-- Exercise data --

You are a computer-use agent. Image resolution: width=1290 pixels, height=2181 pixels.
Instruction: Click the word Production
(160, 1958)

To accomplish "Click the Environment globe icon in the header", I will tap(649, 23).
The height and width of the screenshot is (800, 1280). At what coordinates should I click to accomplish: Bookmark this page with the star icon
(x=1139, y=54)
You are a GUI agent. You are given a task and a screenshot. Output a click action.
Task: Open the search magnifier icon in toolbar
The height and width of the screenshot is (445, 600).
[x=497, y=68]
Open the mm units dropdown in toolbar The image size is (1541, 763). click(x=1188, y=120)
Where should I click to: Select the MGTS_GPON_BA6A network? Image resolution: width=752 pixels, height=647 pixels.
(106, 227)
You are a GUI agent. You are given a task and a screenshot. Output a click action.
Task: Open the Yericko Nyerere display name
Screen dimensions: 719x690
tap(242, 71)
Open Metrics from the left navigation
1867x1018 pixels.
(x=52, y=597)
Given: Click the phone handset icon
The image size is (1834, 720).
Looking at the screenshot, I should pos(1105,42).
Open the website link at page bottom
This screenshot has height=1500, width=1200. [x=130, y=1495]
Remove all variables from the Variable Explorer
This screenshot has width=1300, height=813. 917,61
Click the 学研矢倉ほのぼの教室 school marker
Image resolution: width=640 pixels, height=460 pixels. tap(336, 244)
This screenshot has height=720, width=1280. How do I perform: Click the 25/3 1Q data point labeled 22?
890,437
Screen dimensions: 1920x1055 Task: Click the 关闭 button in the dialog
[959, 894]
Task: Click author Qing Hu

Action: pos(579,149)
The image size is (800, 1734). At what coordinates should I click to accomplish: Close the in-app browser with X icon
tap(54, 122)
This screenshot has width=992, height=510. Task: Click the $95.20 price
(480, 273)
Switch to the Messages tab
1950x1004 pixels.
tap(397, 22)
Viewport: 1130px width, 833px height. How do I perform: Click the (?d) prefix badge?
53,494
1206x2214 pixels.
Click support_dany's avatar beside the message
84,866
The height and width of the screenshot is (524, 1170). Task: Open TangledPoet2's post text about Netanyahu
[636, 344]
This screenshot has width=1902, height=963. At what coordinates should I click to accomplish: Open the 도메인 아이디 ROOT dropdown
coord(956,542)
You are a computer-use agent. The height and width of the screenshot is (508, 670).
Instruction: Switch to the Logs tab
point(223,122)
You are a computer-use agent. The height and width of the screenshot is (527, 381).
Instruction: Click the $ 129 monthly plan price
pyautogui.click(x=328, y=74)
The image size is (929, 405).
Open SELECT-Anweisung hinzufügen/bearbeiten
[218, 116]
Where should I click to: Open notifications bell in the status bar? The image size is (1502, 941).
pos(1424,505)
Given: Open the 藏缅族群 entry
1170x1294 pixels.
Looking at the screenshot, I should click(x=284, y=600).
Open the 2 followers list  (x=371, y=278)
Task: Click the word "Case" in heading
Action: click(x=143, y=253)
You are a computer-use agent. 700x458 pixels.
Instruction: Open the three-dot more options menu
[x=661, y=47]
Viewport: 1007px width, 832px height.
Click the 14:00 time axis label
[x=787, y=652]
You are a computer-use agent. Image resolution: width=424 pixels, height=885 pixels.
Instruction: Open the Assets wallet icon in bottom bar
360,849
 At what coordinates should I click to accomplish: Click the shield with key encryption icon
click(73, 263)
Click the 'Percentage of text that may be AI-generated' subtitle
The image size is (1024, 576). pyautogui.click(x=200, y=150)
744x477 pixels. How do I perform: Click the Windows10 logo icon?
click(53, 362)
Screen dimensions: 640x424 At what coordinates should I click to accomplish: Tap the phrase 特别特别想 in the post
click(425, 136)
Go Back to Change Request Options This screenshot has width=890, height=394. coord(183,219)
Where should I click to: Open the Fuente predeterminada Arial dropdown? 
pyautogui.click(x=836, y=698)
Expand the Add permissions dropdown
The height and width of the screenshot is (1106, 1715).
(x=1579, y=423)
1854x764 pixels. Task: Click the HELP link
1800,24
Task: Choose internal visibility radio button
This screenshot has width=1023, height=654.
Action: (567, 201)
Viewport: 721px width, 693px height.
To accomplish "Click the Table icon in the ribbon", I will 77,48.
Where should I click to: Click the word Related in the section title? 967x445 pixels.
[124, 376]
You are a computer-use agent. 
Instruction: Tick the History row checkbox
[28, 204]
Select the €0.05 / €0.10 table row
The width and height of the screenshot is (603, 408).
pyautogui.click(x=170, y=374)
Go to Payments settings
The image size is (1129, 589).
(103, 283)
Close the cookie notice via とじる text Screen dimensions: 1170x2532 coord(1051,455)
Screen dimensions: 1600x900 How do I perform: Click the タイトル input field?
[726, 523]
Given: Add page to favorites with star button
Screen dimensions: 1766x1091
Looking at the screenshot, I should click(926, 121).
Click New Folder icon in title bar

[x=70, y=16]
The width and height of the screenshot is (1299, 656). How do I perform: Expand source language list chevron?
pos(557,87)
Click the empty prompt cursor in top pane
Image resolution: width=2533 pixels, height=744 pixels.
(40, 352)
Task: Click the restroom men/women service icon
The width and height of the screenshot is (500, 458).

-- Aim of the exercise --
Your task is to copy every record exactly.

-- Solution --
You are a computer-use agent. Image resolution: width=1290 pixels, height=2181 pixels.
Instruction: Click the word Production
(160, 1958)

To accomplish "Click the Environment globe icon in the header", I will tap(649, 23).
The height and width of the screenshot is (800, 1280). At what coordinates should I click to accomplish: Bookmark this page with the star icon
(x=1139, y=54)
You are a GUI agent. You are given a task and a screenshot. Output a click action.
Task: Open the search magnifier icon in toolbar
The height and width of the screenshot is (445, 600).
[x=497, y=68]
Open the mm units dropdown in toolbar The image size is (1541, 763). click(x=1188, y=120)
Where should I click to: Select the MGTS_GPON_BA6A network? Image resolution: width=752 pixels, height=647 pixels.
(106, 227)
You are a GUI agent. You are given a task and a screenshot. Output a click action.
Task: Open the Yericko Nyerere display name
Screen dimensions: 719x690
tap(242, 71)
Open Metrics from the left navigation
1867x1018 pixels.
(x=52, y=597)
Given: Click the phone handset icon
The image size is (1834, 720).
Looking at the screenshot, I should pos(1105,42).
Open the website link at page bottom
This screenshot has height=1500, width=1200. [x=130, y=1495]
Remove all variables from the Variable Explorer
This screenshot has width=1300, height=813. 917,61
Click the 学研矢倉ほのぼの教室 school marker
Image resolution: width=640 pixels, height=460 pixels. tap(336, 244)
This screenshot has height=720, width=1280. How do I perform: Click the 25/3 1Q data point labeled 22?
890,437
Screen dimensions: 1920x1055 Task: Click the 关闭 button in the dialog
[959, 894]
Task: Click author Qing Hu

Action: pos(579,149)
The image size is (800, 1734). At what coordinates should I click to accomplish: Close the in-app browser with X icon
tap(54, 122)
This screenshot has width=992, height=510. Task: Click the $95.20 price
(480, 273)
Switch to the Messages tab
1950x1004 pixels.
tap(397, 22)
Viewport: 1130px width, 833px height. How do I perform: Click the (?d) prefix badge?
53,494
1206x2214 pixels.
Click support_dany's avatar beside the message
84,866
The height and width of the screenshot is (524, 1170). Task: Open TangledPoet2's post text about Netanyahu
[636, 344]
This screenshot has width=1902, height=963. At what coordinates should I click to accomplish: Open the 도메인 아이디 ROOT dropdown
coord(956,542)
You are a computer-use agent. The height and width of the screenshot is (508, 670).
Instruction: Switch to the Logs tab
point(223,122)
You are a computer-use agent. The height and width of the screenshot is (527, 381).
Instruction: Click the $ 129 monthly plan price
pyautogui.click(x=328, y=74)
The image size is (929, 405).
Open SELECT-Anweisung hinzufügen/bearbeiten
[218, 116]
Where should I click to: Open notifications bell in the status bar? The image size is (1502, 941).
pos(1424,505)
Given: Open the 藏缅族群 entry
1170x1294 pixels.
Looking at the screenshot, I should click(x=284, y=600).
Open the 2 followers list  (x=371, y=278)
Task: Click the word "Case" in heading
Action: click(x=143, y=253)
You are a computer-use agent. 700x458 pixels.
Instruction: Open the three-dot more options menu
[x=661, y=47]
Viewport: 1007px width, 832px height.
Click the 14:00 time axis label
[x=787, y=652]
You are a computer-use agent. Image resolution: width=424 pixels, height=885 pixels.
Instruction: Open the Assets wallet icon in bottom bar
360,849
 At what coordinates should I click to accomplish: Click the shield with key encryption icon
click(73, 263)
Click the 'Percentage of text that may be AI-generated' subtitle
The image size is (1024, 576). pyautogui.click(x=200, y=150)
744x477 pixels. How do I perform: Click the Windows10 logo icon?
click(53, 362)
Screen dimensions: 640x424 At what coordinates should I click to accomplish: Tap the phrase 特别特别想 in the post
click(425, 136)
Go Back to Change Request Options This screenshot has width=890, height=394. coord(183,219)
Where should I click to: Open the Fuente predeterminada Arial dropdown? 
pyautogui.click(x=836, y=698)
Expand the Add permissions dropdown
The height and width of the screenshot is (1106, 1715).
(x=1579, y=423)
1854x764 pixels. Task: Click the HELP link
1800,24
Task: Choose internal visibility radio button
This screenshot has width=1023, height=654.
Action: (567, 201)
Viewport: 721px width, 693px height.
To accomplish "Click the Table icon in the ribbon", I will 77,48.
Where should I click to: Click the word Related in the section title? 967x445 pixels.
[124, 376]
You are a computer-use agent. 
Instruction: Tick the History row checkbox
[28, 204]
Select the €0.05 / €0.10 table row
The width and height of the screenshot is (603, 408).
pyautogui.click(x=170, y=374)
Go to Payments settings
The image size is (1129, 589).
(103, 283)
Close the cookie notice via とじる text Screen dimensions: 1170x2532 coord(1051,455)
Screen dimensions: 1600x900 How do I perform: Click the タイトル input field?
[726, 523]
Given: Add page to favorites with star button
Screen dimensions: 1766x1091
Looking at the screenshot, I should click(926, 121).
Click New Folder icon in title bar

[x=70, y=16]
The width and height of the screenshot is (1299, 656). How do I perform: Expand source language list chevron?
pos(557,87)
Click the empty prompt cursor in top pane
Image resolution: width=2533 pixels, height=744 pixels.
(40, 352)
Task: Click the restroom men/women service icon
The width and height of the screenshot is (500, 458).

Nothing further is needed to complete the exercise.